# Extracted text
***

During class, we sort of downplayed the role the BriBri heritage of the boys shapes their lives, but, in retrospect, I think we overlooked how important this was to the resolution of the story, particularly in terms of Jay. His relationship to the land, to gardening are connected to how Jay heals. It is not insignificant that the novel ends with Jay intending to return to the land of his people to start anew. “Survivance” is a good way to describe how Jay in particular finishes his story.
1 April 2025 (no fooling)
Thank you all for your excellent and thoughtful work with Lamb. Reading what you all had to say about the novel, particularly in relationship to To Kill a Mockingbird, I saw a few trends in what folks had to say.
I particularly liked Gabby Sleeper looking back to her own post on To Kill a Mockingbird and looking at contrasting two scenes where white people entered into the spaces of Black people. She considered Marny’s very unwelcome visit to Lamb’s house versus Scout’s experience (real or imagined) at Cal’s church.
Megan Johnson and Emily Graham looked at the novels from a cultural perspective. Megan considered social class in addition to race as determining factors in the novel. She saw it as a left turn, but I don’t know that it’s so out there. Class functions differently than race, certainly, but we really see how class impacts the relationship of characters in both novels, in addition to race, Part of Marny’s sense of liberty comes from her social class as much as her whiteness. Emily was interested in looking at the novel historically, the particular way that looking at how Lamb’s father’s experience as a returning veteran after WWI tells us, without saying it explicitly, the experience of Black Americans between the wars.
Overwhelmingly, though, folks were focused on the difference in experience between out two main characters, Scout and Lamb. Caitlynn Kelly pointed out, as many of you did, that their “lived experience” provided wildly different contexts for characters that embodied many of the same qualities. Particularly, she pointed out the naivete that Scout was permitted that Lamb was not. This was echoed in Megan Leblanc’s and Diane Gentile’s and Ryan Juliano's posts. Kaitlynn Davis talked about this in terms of agency, which I think is an exceptionally apt term. I thought a lot about their names: what is a scout? What is a lamb? What does that alone say about what their lived experiences were?
As many of you pointed out in your reading journals, Lamb had limited agency (and Marny seemed to willfully not see that). Marissa Silk framed a similar discussion around power dynamics grounded in feminist criticism or, alternatively Critical Race Theory (something several of you pointed out was a likely lens/frame to use). Sadie Peta used the bold world “freedom.” That’s an evocative word to use in discussion of these two novels, one that resonates at this particular cultural moment.
Hello Everyone--
I mentioned last week that I would be attending Joyce Rain Anderson’s award ceremony in honor of her lifetime achievement award. If you’ve ever had the chance to take a class with her, you know why it’s important for me to be there to celebrate her and to celebrate with her.
The zoom space will be open at 6:00, and I will be able to put you in break out rooms as soon as 6:00. You can use that time to finish up any work you need to do with your group—if you need it. Your other group task will be to share and discuss your reading journals about Warrior Girl. There will also be a discussion board post—our last of the semester—that asks you to do some synthesis across the texts that we’ve read this semester. I hope to use that as a basis for our last conversation.

***

# Dataset extract
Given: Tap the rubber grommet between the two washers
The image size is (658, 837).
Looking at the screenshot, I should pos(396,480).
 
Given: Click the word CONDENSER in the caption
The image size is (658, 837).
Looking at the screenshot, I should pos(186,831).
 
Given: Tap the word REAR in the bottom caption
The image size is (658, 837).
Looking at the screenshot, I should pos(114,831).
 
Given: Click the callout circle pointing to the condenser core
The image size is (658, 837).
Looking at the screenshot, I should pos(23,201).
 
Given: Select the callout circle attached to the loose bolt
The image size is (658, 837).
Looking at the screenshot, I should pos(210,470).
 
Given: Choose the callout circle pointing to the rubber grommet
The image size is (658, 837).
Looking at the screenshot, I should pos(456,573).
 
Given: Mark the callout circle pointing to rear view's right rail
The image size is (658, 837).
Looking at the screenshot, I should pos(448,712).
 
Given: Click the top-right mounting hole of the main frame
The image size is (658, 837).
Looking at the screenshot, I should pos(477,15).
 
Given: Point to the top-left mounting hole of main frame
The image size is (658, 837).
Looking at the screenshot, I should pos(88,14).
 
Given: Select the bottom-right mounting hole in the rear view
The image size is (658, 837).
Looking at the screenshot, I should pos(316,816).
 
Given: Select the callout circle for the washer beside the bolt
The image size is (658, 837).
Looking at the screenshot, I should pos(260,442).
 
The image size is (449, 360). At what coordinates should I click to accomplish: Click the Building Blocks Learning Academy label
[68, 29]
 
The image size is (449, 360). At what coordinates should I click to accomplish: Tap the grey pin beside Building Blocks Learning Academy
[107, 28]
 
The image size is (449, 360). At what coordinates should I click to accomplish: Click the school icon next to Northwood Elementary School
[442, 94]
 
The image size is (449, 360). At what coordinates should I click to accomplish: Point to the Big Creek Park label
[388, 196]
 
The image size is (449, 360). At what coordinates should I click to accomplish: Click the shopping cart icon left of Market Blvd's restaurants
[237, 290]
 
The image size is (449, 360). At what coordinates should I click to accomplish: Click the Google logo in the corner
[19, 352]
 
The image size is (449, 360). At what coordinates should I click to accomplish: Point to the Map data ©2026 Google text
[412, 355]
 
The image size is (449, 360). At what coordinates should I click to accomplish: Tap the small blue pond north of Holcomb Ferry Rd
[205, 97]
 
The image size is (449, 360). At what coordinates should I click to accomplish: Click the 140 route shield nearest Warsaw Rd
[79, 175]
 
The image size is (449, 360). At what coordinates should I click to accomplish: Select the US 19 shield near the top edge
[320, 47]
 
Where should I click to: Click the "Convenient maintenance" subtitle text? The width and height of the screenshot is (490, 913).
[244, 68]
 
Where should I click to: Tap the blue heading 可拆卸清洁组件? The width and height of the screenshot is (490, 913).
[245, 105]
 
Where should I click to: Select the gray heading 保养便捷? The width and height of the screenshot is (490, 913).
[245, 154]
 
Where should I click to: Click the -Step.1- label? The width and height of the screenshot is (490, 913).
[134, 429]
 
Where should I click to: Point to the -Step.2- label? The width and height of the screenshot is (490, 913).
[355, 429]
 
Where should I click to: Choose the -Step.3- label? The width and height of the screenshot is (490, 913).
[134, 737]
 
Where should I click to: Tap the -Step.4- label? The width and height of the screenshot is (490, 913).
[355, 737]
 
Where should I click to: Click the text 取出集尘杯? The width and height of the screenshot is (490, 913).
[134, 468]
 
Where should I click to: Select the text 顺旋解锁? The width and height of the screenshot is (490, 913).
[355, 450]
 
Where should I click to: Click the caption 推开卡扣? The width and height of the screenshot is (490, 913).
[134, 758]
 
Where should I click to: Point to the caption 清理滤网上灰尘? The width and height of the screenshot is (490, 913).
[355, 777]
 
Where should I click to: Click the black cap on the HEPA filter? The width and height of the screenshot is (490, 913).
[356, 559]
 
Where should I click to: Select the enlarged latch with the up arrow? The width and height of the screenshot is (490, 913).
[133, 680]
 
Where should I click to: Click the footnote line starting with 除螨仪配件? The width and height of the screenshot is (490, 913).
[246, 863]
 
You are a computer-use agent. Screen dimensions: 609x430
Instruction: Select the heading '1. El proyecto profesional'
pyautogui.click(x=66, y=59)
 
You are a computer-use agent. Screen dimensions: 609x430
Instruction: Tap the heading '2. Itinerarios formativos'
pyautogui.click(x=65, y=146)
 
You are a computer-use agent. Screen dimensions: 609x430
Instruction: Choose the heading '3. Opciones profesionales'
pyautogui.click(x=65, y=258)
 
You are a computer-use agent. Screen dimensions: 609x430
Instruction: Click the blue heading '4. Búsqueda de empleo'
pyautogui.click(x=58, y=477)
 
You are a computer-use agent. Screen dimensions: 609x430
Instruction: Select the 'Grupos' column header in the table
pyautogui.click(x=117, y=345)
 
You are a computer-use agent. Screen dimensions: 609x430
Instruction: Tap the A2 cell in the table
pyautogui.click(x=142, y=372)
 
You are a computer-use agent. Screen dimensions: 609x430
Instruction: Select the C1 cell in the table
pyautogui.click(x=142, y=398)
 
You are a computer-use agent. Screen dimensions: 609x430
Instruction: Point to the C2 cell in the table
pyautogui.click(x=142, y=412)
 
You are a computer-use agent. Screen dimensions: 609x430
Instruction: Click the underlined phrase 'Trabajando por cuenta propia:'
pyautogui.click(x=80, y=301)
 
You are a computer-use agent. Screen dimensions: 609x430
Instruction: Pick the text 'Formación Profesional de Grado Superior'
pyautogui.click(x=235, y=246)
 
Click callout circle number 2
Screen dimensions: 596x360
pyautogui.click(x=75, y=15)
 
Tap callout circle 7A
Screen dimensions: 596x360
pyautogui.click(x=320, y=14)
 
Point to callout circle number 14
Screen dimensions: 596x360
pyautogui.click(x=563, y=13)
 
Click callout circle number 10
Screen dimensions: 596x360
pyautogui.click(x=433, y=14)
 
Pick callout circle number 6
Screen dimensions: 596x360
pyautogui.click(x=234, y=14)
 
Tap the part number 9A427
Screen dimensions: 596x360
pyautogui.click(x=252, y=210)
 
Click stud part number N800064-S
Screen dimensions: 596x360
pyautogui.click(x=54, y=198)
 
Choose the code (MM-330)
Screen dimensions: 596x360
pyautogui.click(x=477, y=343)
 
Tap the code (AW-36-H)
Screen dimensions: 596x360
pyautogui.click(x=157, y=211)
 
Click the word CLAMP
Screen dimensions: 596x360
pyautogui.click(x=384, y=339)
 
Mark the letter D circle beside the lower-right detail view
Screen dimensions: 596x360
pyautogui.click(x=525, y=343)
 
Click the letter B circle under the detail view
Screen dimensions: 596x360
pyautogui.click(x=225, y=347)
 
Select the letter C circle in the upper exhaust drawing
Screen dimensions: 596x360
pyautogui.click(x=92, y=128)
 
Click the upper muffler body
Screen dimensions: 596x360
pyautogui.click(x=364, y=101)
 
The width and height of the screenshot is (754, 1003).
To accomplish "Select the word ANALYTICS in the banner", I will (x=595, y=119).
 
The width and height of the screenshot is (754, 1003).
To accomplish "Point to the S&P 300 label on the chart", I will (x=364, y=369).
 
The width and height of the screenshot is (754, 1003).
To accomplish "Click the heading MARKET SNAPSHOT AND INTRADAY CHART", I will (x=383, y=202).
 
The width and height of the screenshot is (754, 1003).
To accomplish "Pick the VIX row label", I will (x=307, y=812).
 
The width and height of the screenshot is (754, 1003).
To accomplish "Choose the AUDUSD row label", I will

***

# Objectives
A: From the class notes, extract the passage between "During class, we" and "had to say.", inclusive.
B: Using the class notes, answer these questions:
(i) Whose visit to Lamb's house did Gabby Sleeper contrast with Scout's experience at Cal's church?
(ii) What word did Sadie Peta use in her discussion of the two novels?
(iii) At what time will the zoom space open?
C: Decide whether each statement agrees with the class notes, answering yes or no and quoting the words that settle it:
(i) The novel ends with Jay intending to return to the land of his people.
(ii) Megan Johnson treated race as the only determining factor in the novel.
(iii) The upcoming discussion board post will be the first of the semester.

# Answers for the tasks
A:
During class, we sort of downplayed the role the BriBri heritage of the boys shapes their lives, but, in retrospect, I think we overlooked how important this was to the resolution of the story, particularly in terms of Jay. His relationship to the land, to gardening are connected to how Jay heals. It is not insignificant that the novel ends with Jay intending to return to the land of his people to start anew. “Survivance” is a good way to describe how Jay in particular finishes his story.
1 April 2025 (no fooling)
Thank you all for your excellent and thoughtful work with Lamb. Reading what you all had to say about the novel, particularly in relationship to To Kill a Mockingbird, I saw a few trends in what folks had to say.

B:
(i) Marny's
(ii) "freedom"
(iii) 6:00

C:
(i) Yes: "the novel ends with Jay intending to return to the land of his people to start anew"
(ii) No: "Megan considered social class in addition to race as determining factors in the novel."
(iii) No: "There will also be a discussion board post—our last of the semester"